Something horrible had been in that apartment. Something…unnatural.
“I am confident,” I ground out through my teeth, and forced my feet forward to the door. “It’s just an eccentric collector, nothing evil. There is nothing to be afraid of. I am a professional. I can do this.”
The door swung open at the first brush of my hand against it.
I stood frozen in the doorway, the skin on my back crawling with horror as I looked down the short hall into what must be the living room of the apartment. Tiny little motes of dust danced lazily in the late afternoon sunshine that streamed through the tall floor-to-ceiling arched windows, spilling in a ruby pool on a carpet of deeper red. A bouquet of fresh flowers sat on an antique table between two of the windows, the sharp scent of them detectable even from where I stood. The ceilings were high, cream-colored to compliment the robin’s egg blue walls, the edges scalloped with intricate molding. Along one wall I could see a highly polished antique desk, with a red upholstered matching chair sitting before it at an angle, as if its occupant had arisen just a moment before.
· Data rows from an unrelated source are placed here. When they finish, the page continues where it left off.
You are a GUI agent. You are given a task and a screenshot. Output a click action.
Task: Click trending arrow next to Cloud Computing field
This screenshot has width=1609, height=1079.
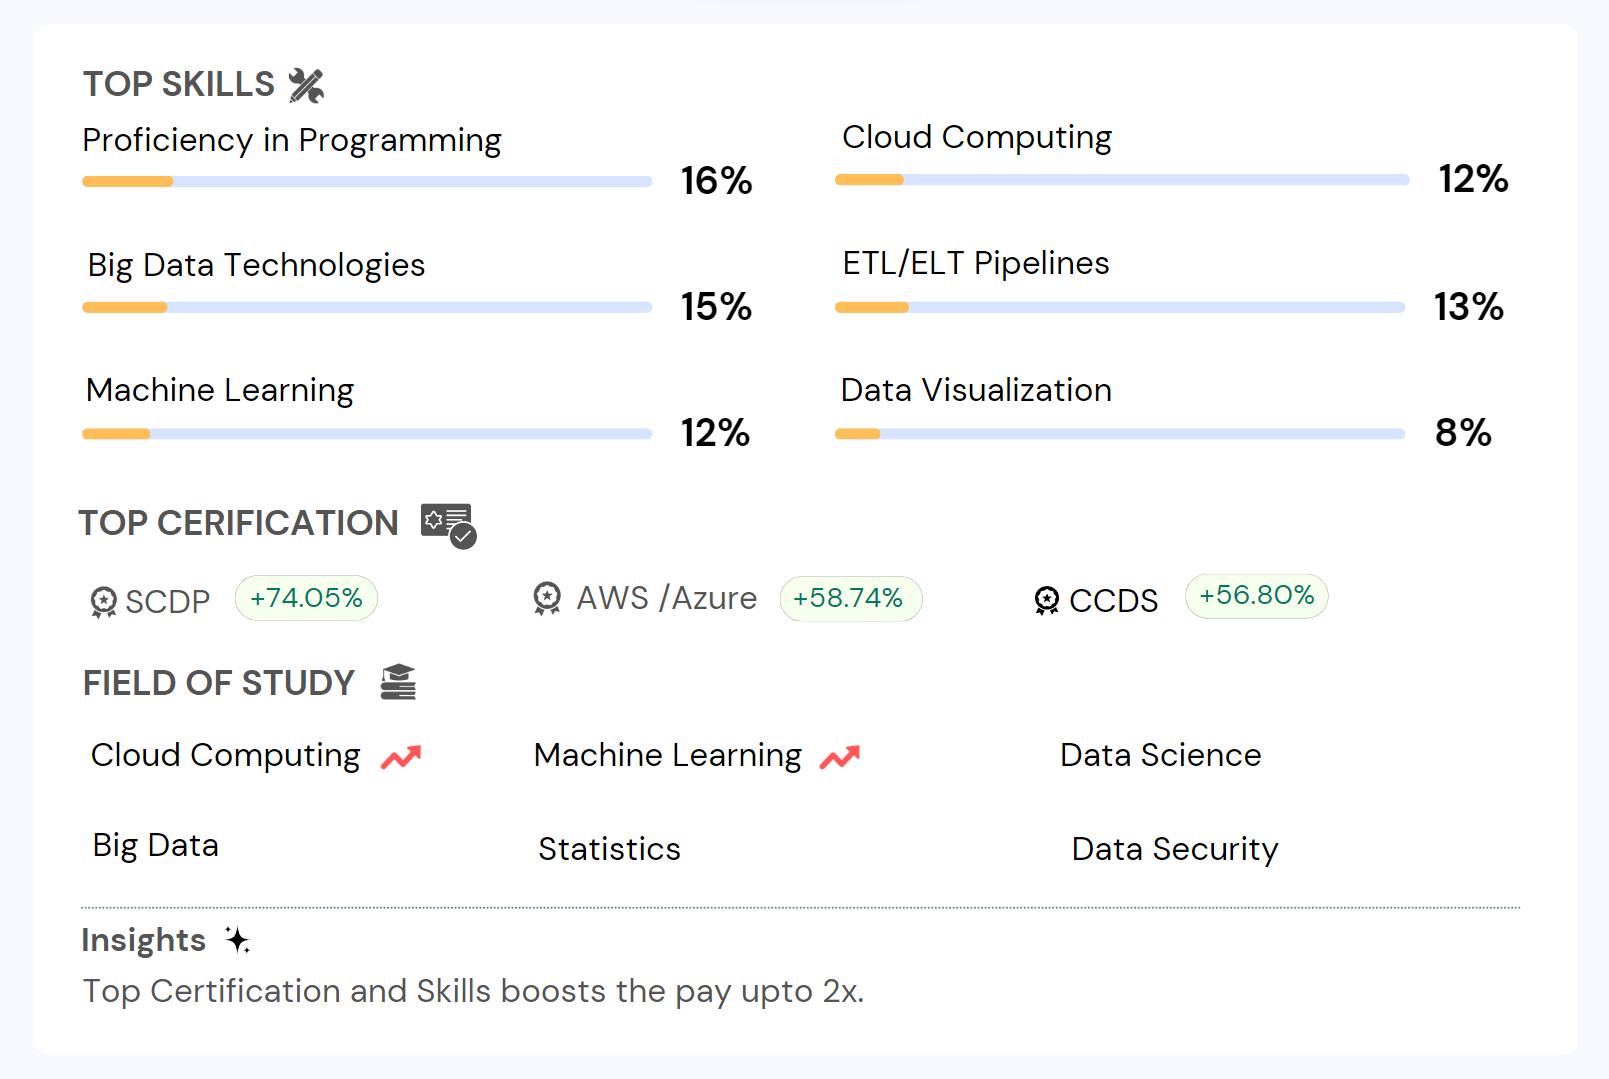[x=401, y=757]
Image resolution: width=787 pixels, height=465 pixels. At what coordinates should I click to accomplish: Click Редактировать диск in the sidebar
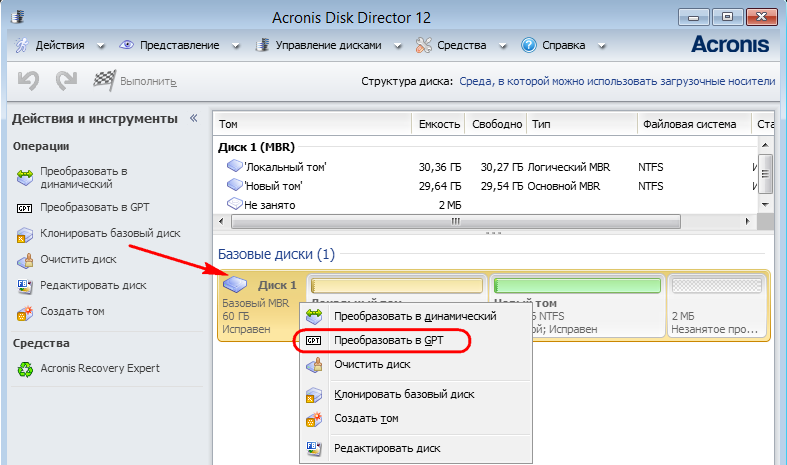93,285
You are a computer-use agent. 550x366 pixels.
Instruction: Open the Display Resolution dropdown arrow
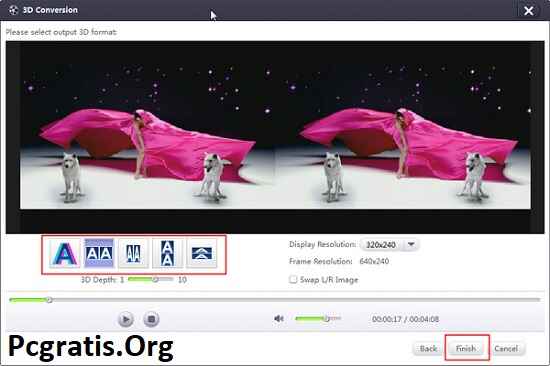411,244
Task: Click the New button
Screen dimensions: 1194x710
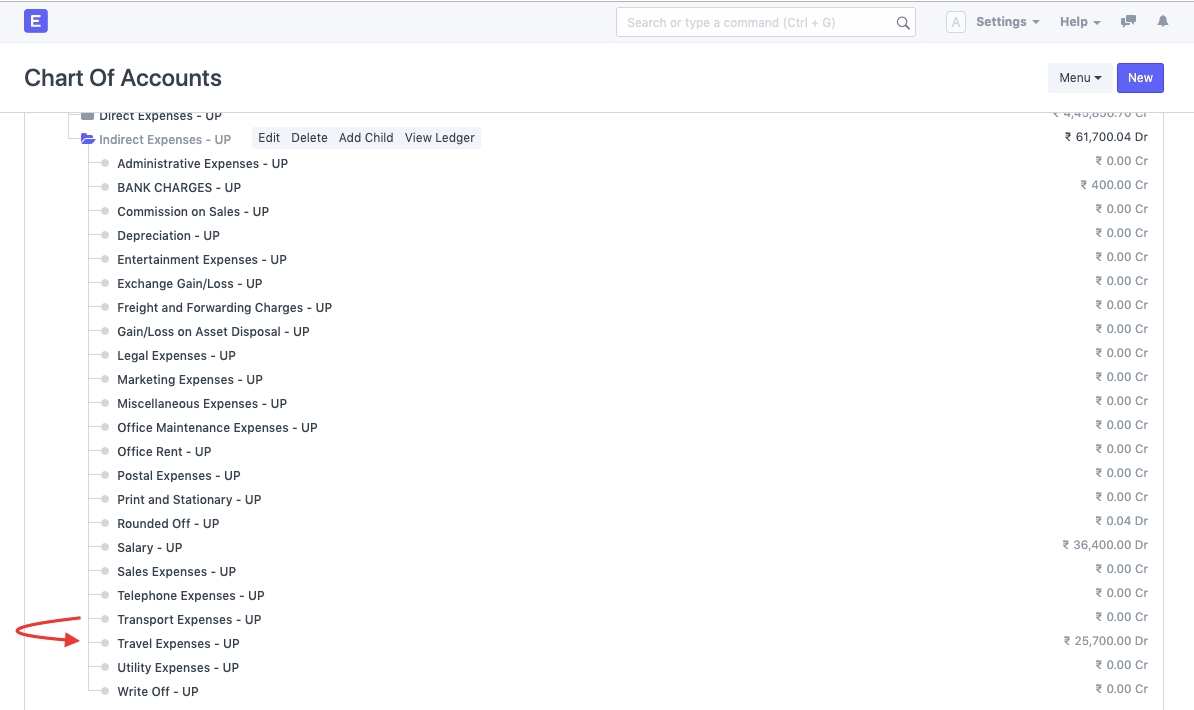Action: click(1140, 78)
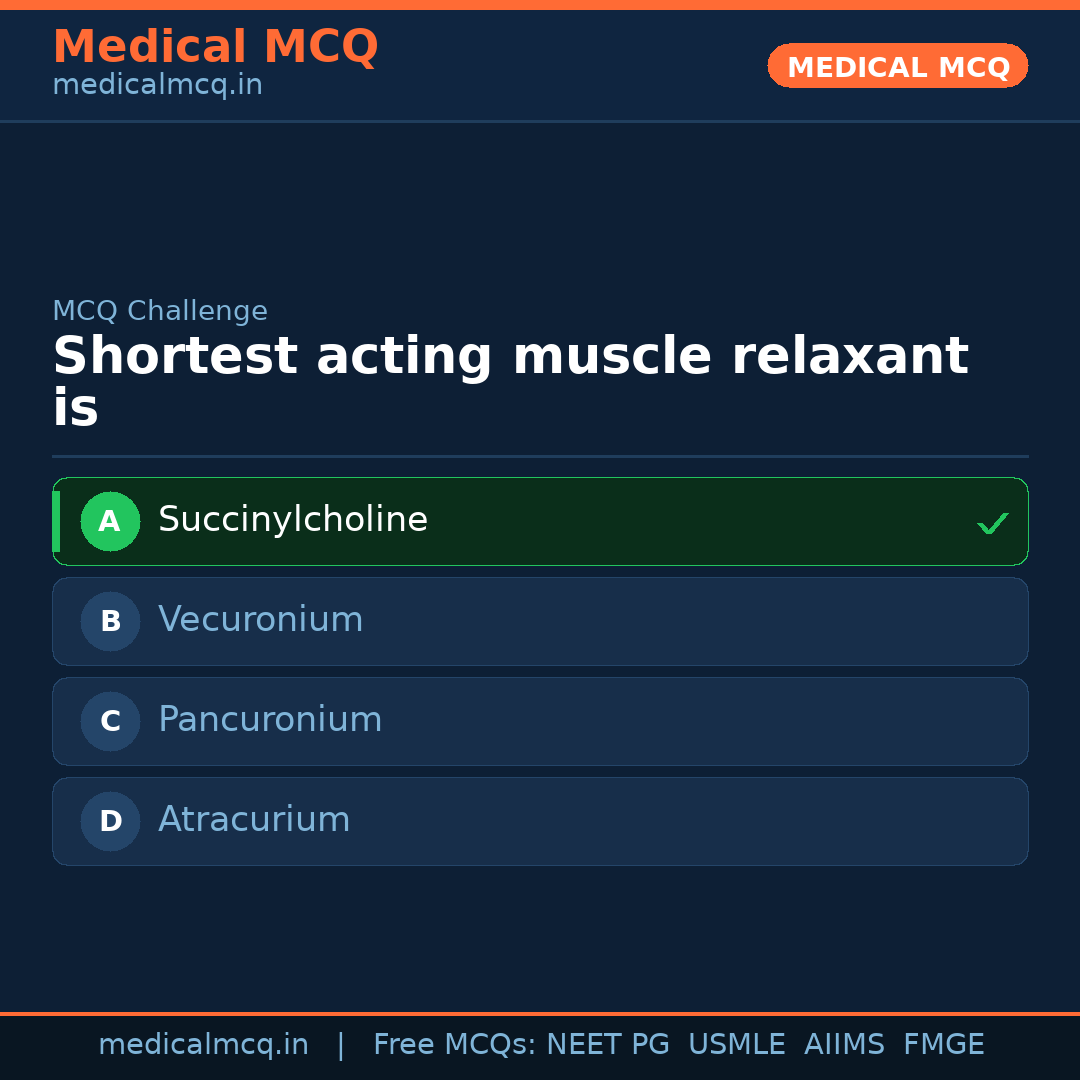Visit the medicalmcq.in footer link
1080x1080 pixels.
(x=204, y=1044)
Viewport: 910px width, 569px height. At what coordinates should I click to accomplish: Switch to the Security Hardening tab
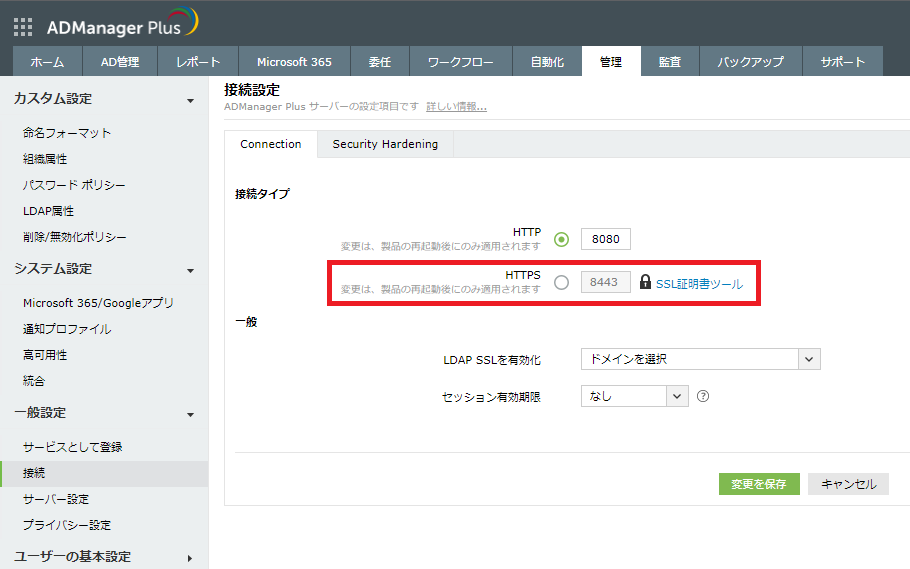(385, 144)
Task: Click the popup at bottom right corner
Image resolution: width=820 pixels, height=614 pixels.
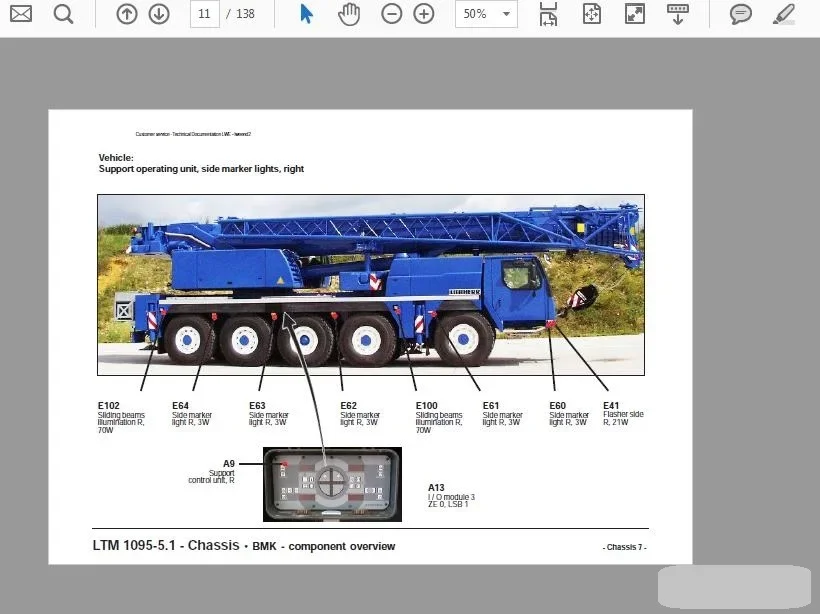Action: (734, 588)
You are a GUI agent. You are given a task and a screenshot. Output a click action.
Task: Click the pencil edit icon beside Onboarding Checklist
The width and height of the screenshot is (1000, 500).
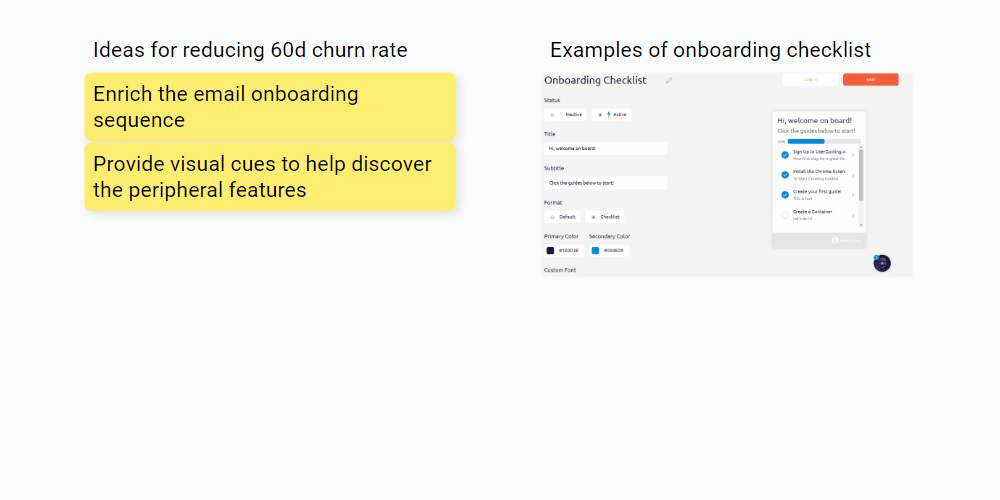click(669, 80)

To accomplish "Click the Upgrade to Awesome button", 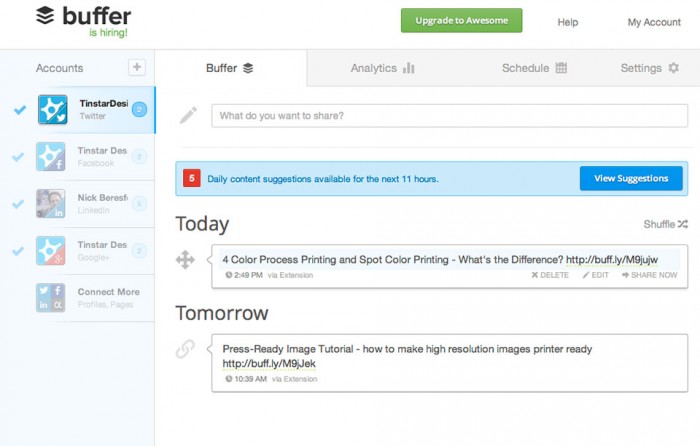I will pyautogui.click(x=462, y=21).
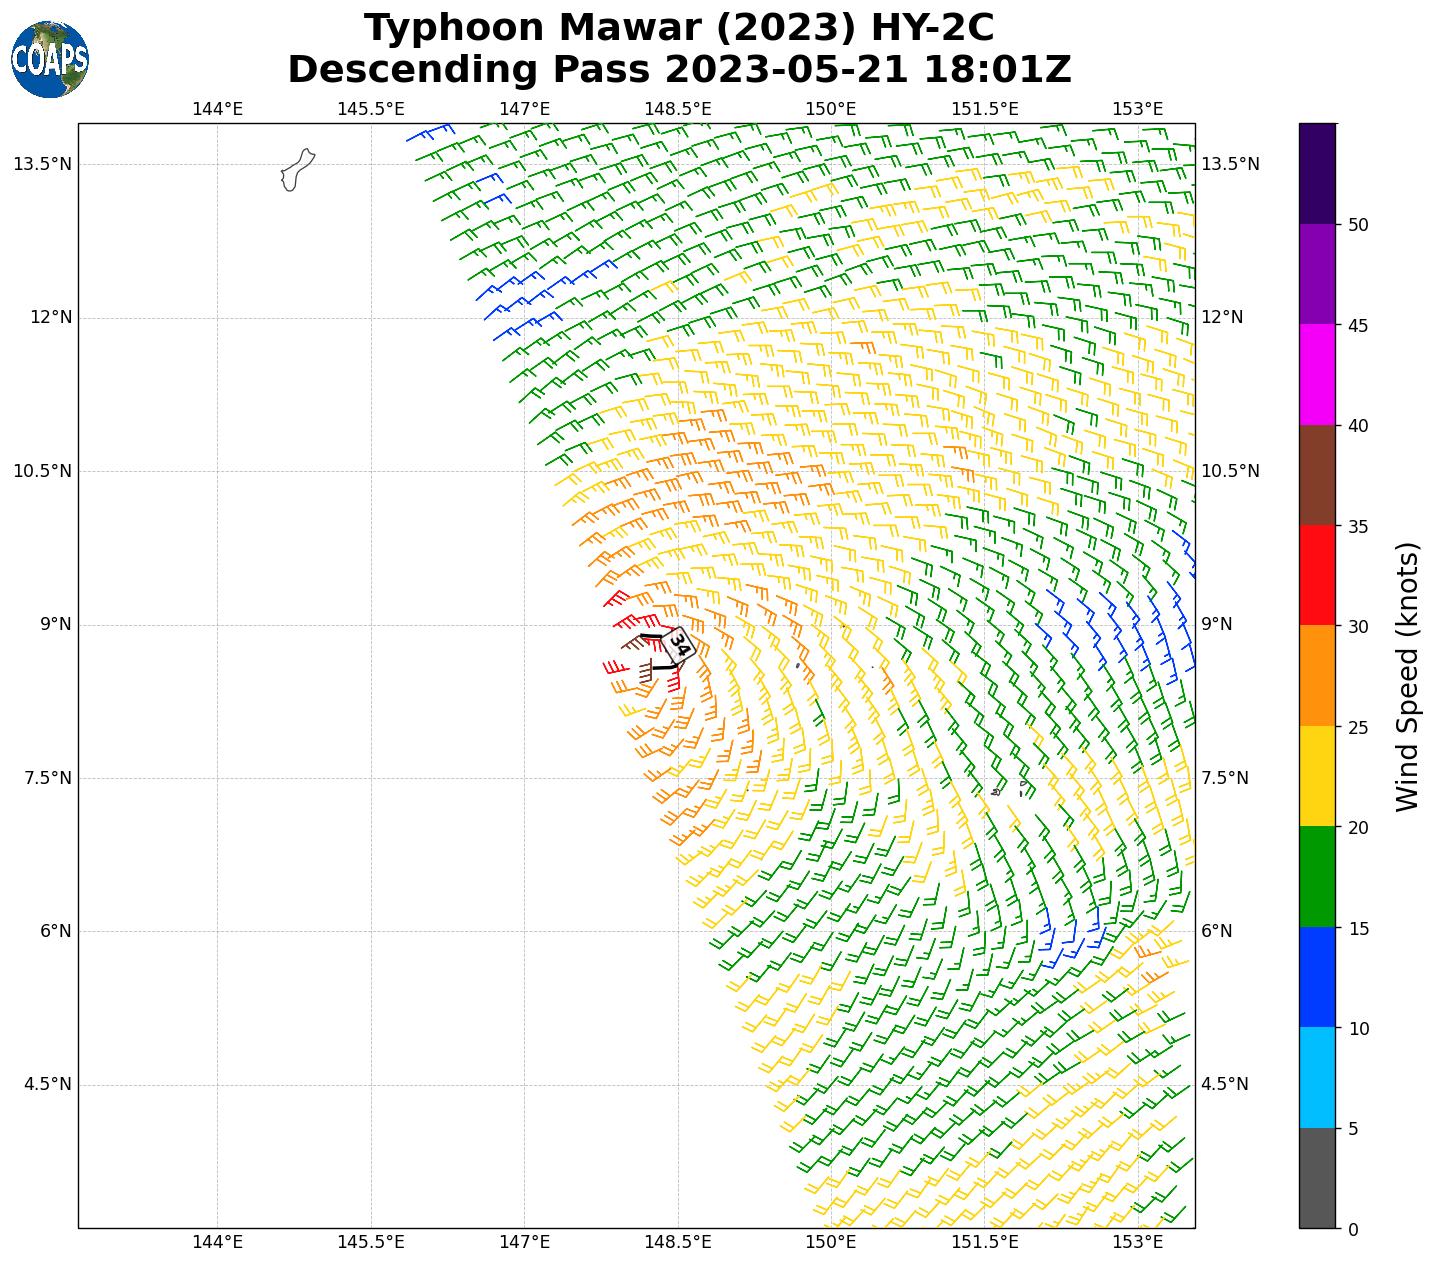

Everything was lovely, beautiful, expensive, just exactly what I expected in the apartment of a rich woman who lived in an exclusive area of Paris.
Everything except the body, that is. Suspended from a chandelier, a woman’s body was doubled over, hanging from her hands tied behind her back, her body swinging slightly above a black circle of ash that had been drawn on the lovely red carpet, a circle inscribed with twelve symbols. The dead woman was Madame Deauxville, of that I was sure.
“J’ai une grenouille dans mon bidet,” I said, and wished fervently that the worst of my problems were frogs.